Problem Description:

You are given a string allowed consisting of distinct characters and an array of strings words. A string is consistent if all characters in the string appear in the string allowed. Return the number of consistent strings in the array words.

Solution:

from typing import List
class Solution:
  def countConsistentStrings(self, allowed: str, words: List[str]) -> int:
    result = 0 
    allowed_set = set(allowed)
    for word in words:
      for char in word:
        if char not in allowed_set:
          break
      else:
        result += 1
    
    return result

Explanation:

We can brute force this question by checking if every string in words fit the criteria.

To do this efficiently we can make allowed into a set to make the look up constant time.

Then when we iterate over the words, we check if every character in the word belongs to allowed_set, if not then we break.

def countConsistentStrings(allowed,words):
  result = 0 
  allowed_set = set(allowed)
  
  for word in words:
    if all(char in allowed_set for char in word):
      result += 1
  
  return result

The all() method check if every character in the word belongs to allowed_set and breaks if we encounter a disallowed character.

On that note, there is another method to do this with the less-seen for-else loop.

A for-else loop works by checking if the for loop has been completed. If it has, then we can go to the else clause.

all() is a built-in Python function, it incurs a function call overhead, as it takes a generator expression or an iterable. Although this overhead is small, it can add up when you call all() many times, especially for large input sizes.

Whereas, for-else loop avoid this overhead, making it faster practically.

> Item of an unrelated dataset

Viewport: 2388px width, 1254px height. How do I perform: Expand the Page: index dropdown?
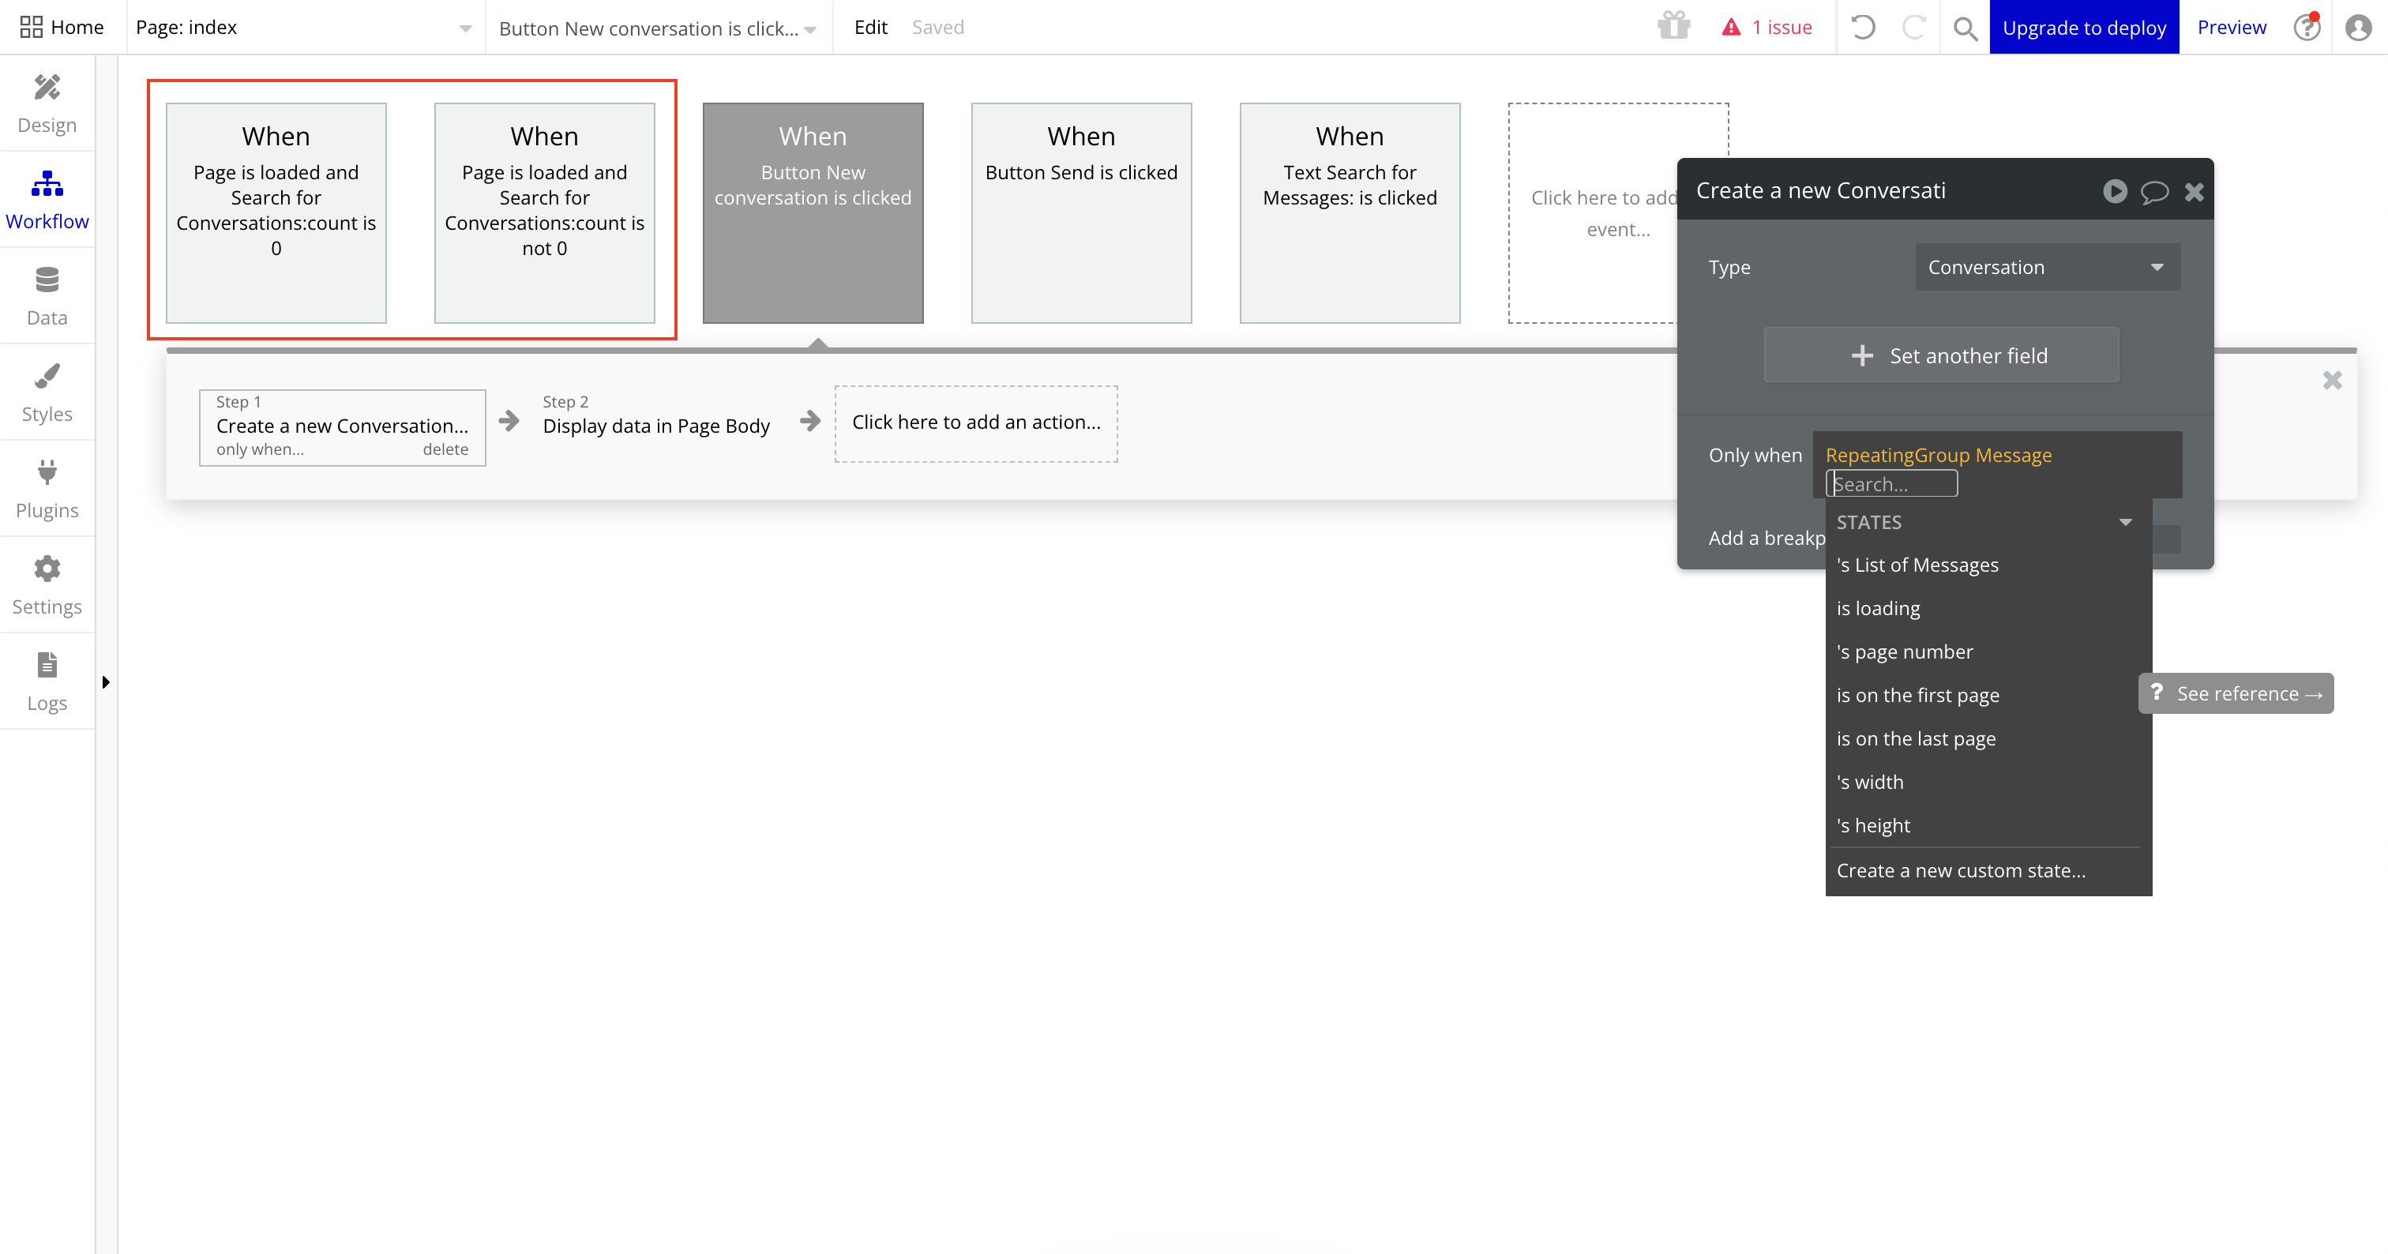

def countConsistentStrings(allowed, words):
  result = 0
  allowed_set = set(allowed)
  
  for word in words:
    for char in word:
      if char not in allowed_set:
        break
    else:
        result += 1
  
  return result

The time complexity for both method is the same, O(k + n * m). Where k is the length of allowed, n is length of words, and m is average word length.

The space complexity is O(k).

The full solution can be found near the top of the page. Note that I have attached only the for-else loop solution.